Recall bias is a subtype of information bias which commonly arises in retrospective studies but may also occur in prospective cohort studies and even randomized controlled trials [2]. This type of bias alludes on the fact that study participants recall information either inaccurately or incompletely. If distributed unevenly across study groups, it can affect the study’s internal validity [2,3,4,5]. The distribution of recall errors determines the direction of bias [4]. Factors known to affect the reliability of recalled information include the state of memory [6,7,8], duration of the retention interval [9, 10], patient demographics [11], and the occurrence of events [2, 4].

Nowadays, self-reported pain intensity is used as an outcome measure in research more often than before [11]. Given the importance of self-reported pain scores in clinical research, its reliability is critical. Literature on the influence of recall bias on the assessment of pain scores in clinical studies is limited and contradictory [8, 12,13,14,15,16,17,18,19]. Currently, it is unclear if recall error just results in inaccurate measurements or may also lead to a significantly altered outcome of retrospective studies on pain.

The main objective of the present study was to determine the influence of recall bias in surgical studies having pain intensity as the primary outcome. We compared retrospectively collected pre-operative pain scores with prospectively collected pain scores to estimate the risk of recall error, recall bias, and erroneous conclusions due to recall bias.

Methods

Setting

The analysis was performed at Máxima Medical Centre (MMC), a teaching hospital in Veldhoven/Eindhoven, The Netherlands. In recent years, a sub-department of general surgery (SolviMáx) has specialized on the treatment of patients with chronic abdominal wall pain and groin pain syndromes. The number of evaluated patients has expanded over the years from around 250 in 2012 to more than 1200 in 2021. The present study did not require permission from a medical ethics committee, since it involved evaluation of previously collected anonymous data.

Study design

Study eligibility criteria

We included data from all retrospective MMC cohort studies reporting results of surgical interventions for abdominal wall pain or groin pain up to 2015. A study was considered eligible when pre-operative self-reported pain scores were collected retrospectively using questionnaires or structured interviews (recalled data). These studies used retrospectively obtained pain scores, because prospective pain scores were often missing from the patients’ electronic hospital files. The original study databases were used for analysis. Studies that only used prospective data were excluded.

Eligibility criteria for participants

A subset of patients of the included studies was used for the current study. Only patients operated for chronic abdominal wall or groin pain in MMC were eligible. For individual patients, both pre-operative and post-operative prospectively registered self-reported pain scores had to be retrievable from routine electronic patient records. We thereby excluded patients whose prospective pain scores were missing. Pre-operative pain scores had to be collected retrospectively after surgery using questionnaires or structured interviews, as part of the study protocol. Furthermore, the prospectively and retrospectively applied pain scales had to be identical. Assembly of the treatment outcome (success or failure, Table 1) had to be reproducible from the documented post-operative and pre-operative pain scores. If patients participated in multiple studies, only data from the first study were used. Losses to follow-up were excluded.

Table 1 Definitions of severe pain as defined by popular pain scores and its relation with outcome following surgical intervention

Data collection process

Retrospectively obtained pre-operative pain scores were extracted from the original study databases and were considered as ‘potentially biased scores’. Pre-operative and post-operative prospectively obtained pain scores were extracted from electronic patient records and were considered as ‘unbiased scores’. Patient characteristics, type of pain treatment, and effectiveness of pain surgery were collected from the original study databases. For the purpose of the present analysis, the original study databases were combined into a new database.

Pain scales

Three different pain scales were used in the selected studies. The numerical rating scale (NRS) instructs individuals to score pain on a 0 (no pain) to 10 (unbearable pain) scale.

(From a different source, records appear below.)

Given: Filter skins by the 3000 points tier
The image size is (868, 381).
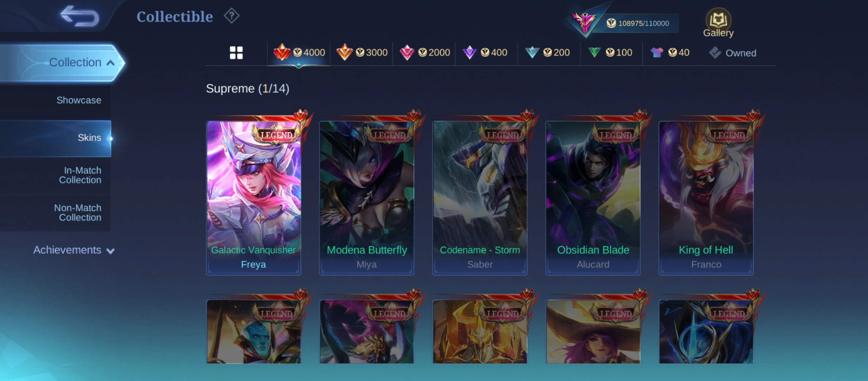Looking at the screenshot, I should click(x=362, y=53).
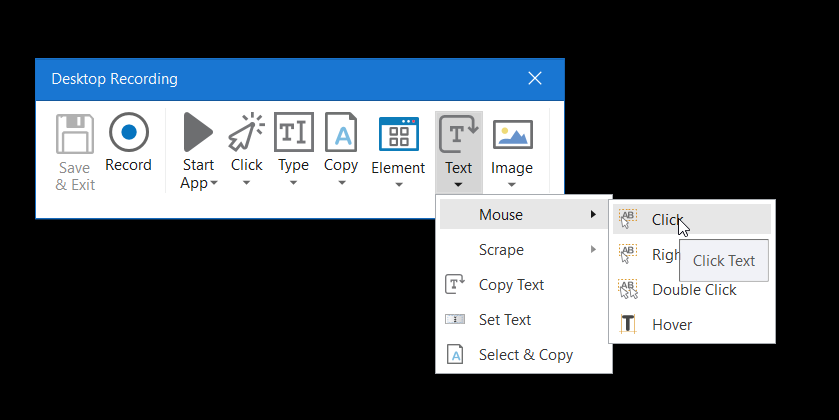This screenshot has height=420, width=839.
Task: Close the Desktop Recording window
Action: pos(535,79)
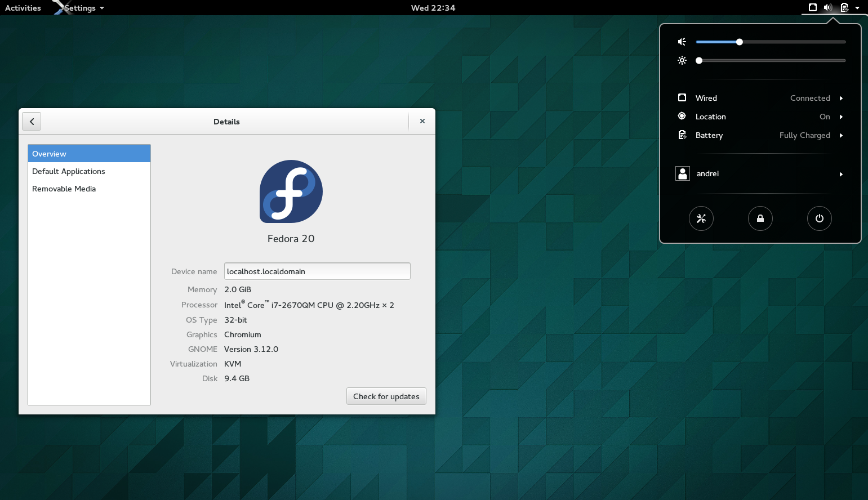This screenshot has width=868, height=500.
Task: Toggle the Wired connection
Action: pyautogui.click(x=810, y=98)

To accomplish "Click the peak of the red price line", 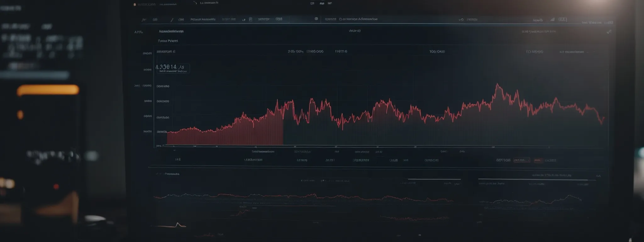I will [497, 84].
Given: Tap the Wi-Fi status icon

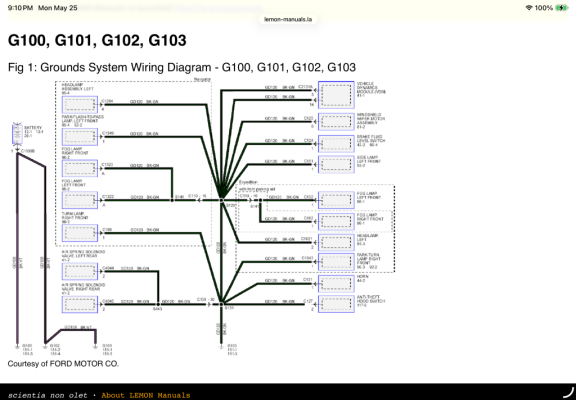Looking at the screenshot, I should (529, 8).
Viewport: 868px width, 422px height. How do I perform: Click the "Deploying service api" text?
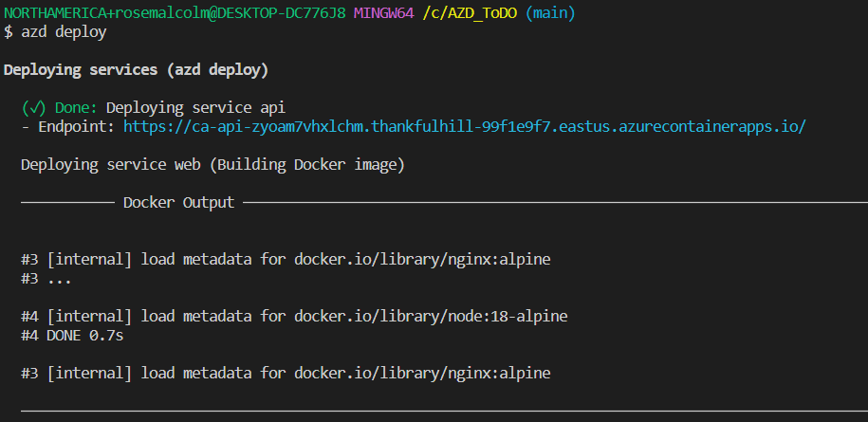tap(196, 107)

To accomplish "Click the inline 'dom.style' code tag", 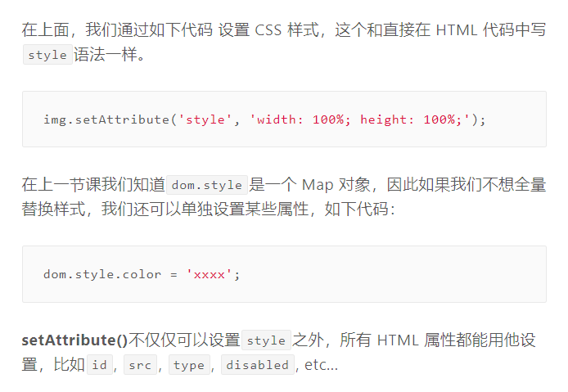I will (207, 185).

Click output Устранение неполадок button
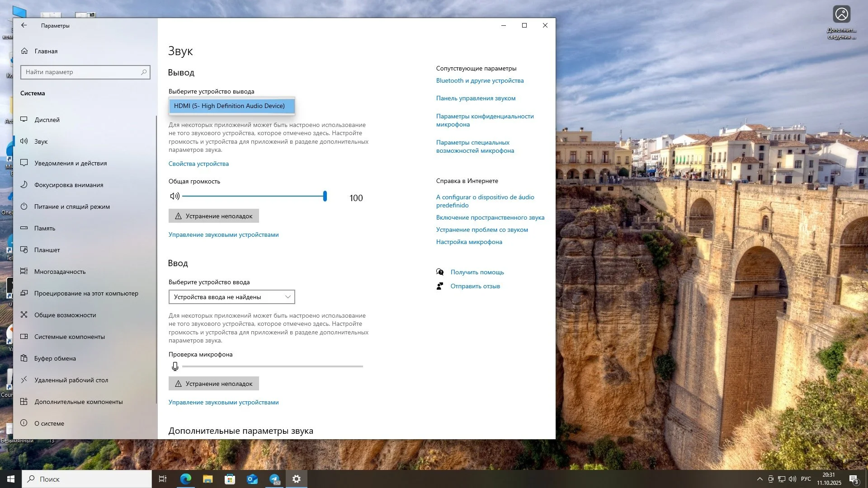214,216
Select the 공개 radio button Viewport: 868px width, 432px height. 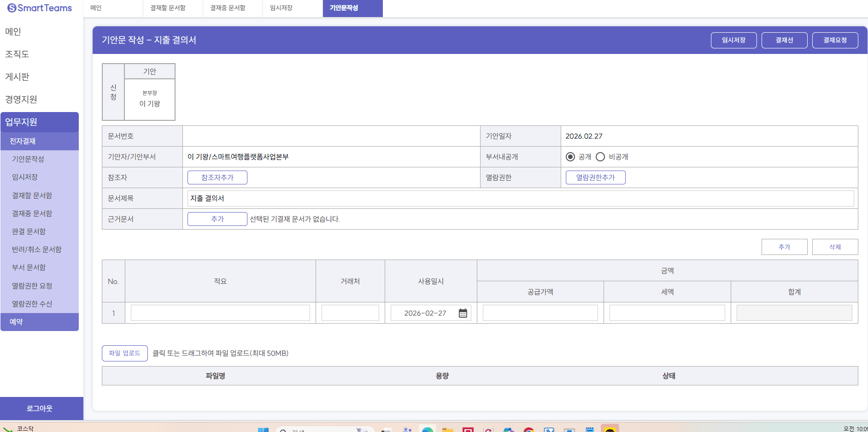pyautogui.click(x=570, y=157)
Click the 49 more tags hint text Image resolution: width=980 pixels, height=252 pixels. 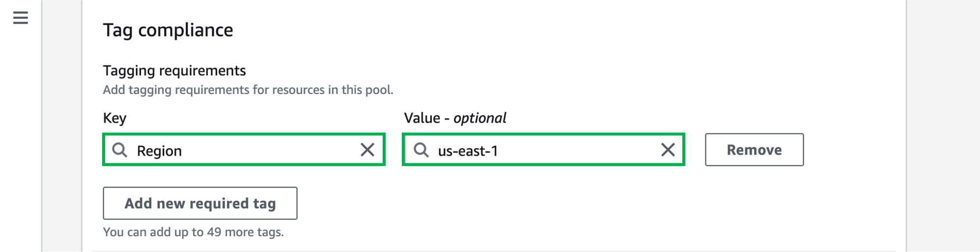pos(193,232)
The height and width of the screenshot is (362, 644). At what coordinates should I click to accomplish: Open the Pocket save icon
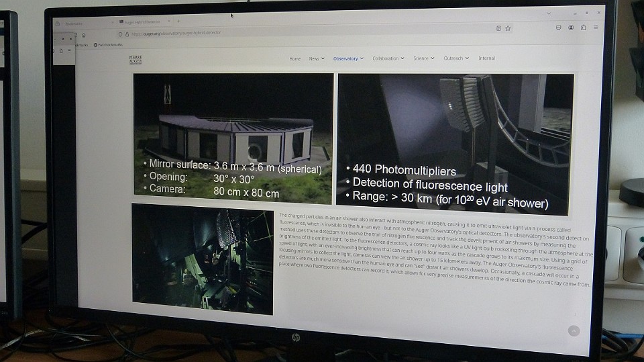558,28
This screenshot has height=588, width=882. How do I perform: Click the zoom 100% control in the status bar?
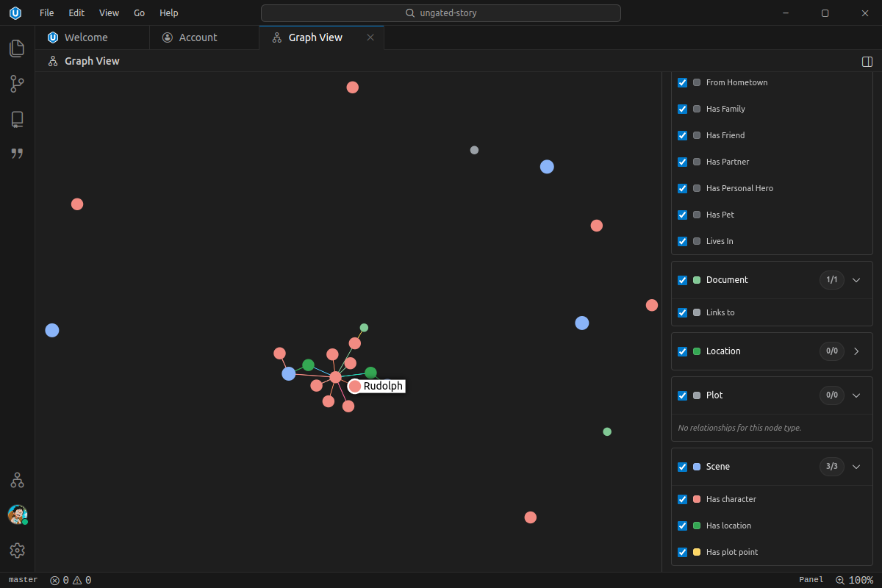[854, 579]
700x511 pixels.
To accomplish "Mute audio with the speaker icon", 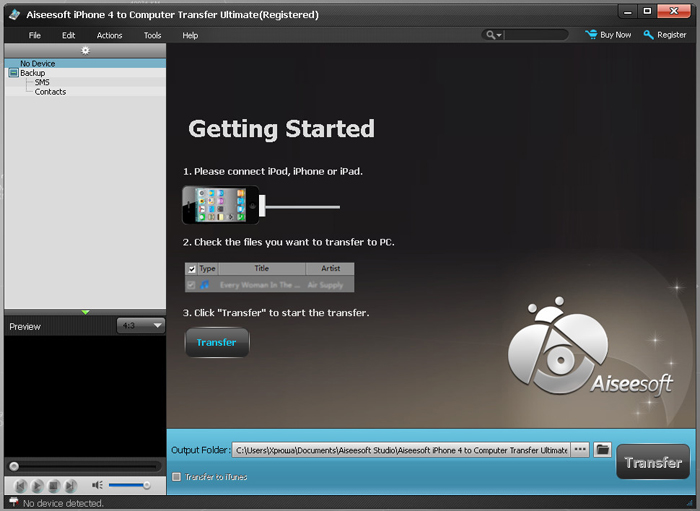I will tap(97, 485).
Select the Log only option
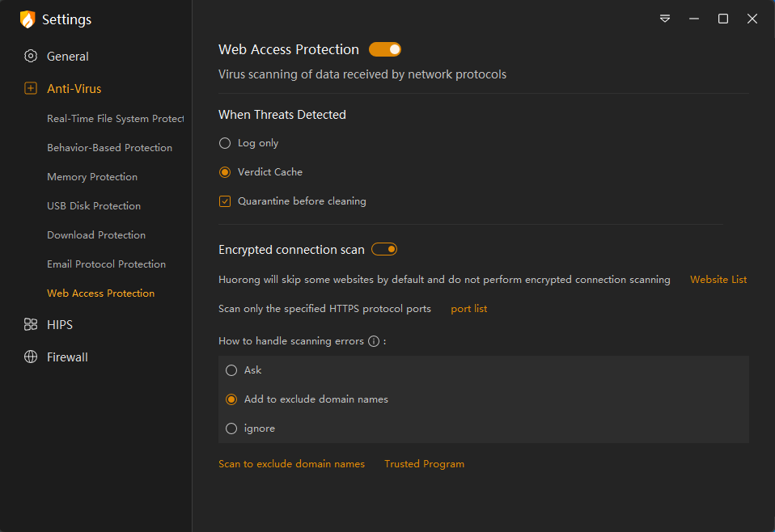 pos(225,143)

It is a commonly used one-dimensional pain scale that is easy to use for both clinical and research purposes [20]. The visual analog scale (VAS) uses a horizontal line of 100 mm in length, the left end point (0 mm) representing absence of pain, and the right end point (100 mm) indicating unbearable pain [21, 22]. The patient is asked to place a mark on the line that corresponds to the intensity of the experienced pain. The verbal rating scale (VRS) consists of a five-point [1,2,3,4,5] categorical Likert-like scale that uses commonly used words to describe pain (Fig. 1). Patients are asked to choose the words that best describe their pain [23,24,25].

Fig. 1
figure 1

Various pain scales that were used in the present analysis

Outcome definitions

The primary outcome was the magnitude and direction of recall bias. Recall bias was defined as a systematic difference in overall treatment effect (i.e. study conclusion) between analyses using retrospective data and analyses using prospective data. Definitions of success or failure after a surgical intervention are described in Table 1. A recall error was defined as a discrepancy between prospectively and retrospectively obtained, pre-operative pain scores. Recall misclassification was defined as a recall error leading to misclassification of treatment outcome. A negative recall misclassification indicates that treatment success was falsely classified as failure based on retrospective scores, while prospective scores indicated a success. Conversely, a positive recall misclassification indicated that treatment failure was misclassified as treatment success.

Stepwise approach

A stepwise approach was used. First, accuracy of retrospectively obtained self-reported pre-operative pain scores was assessed by comparing these values with prospective pre-operative pain scores (recall error) within studies. Second, individual treatment outcomes were dichotomized as success or failure. Treatment outcome was classified as success or failure using the retrospective or prospective pre-operative scores for all individual patients, as compared to post-operative pain scores (Table 1).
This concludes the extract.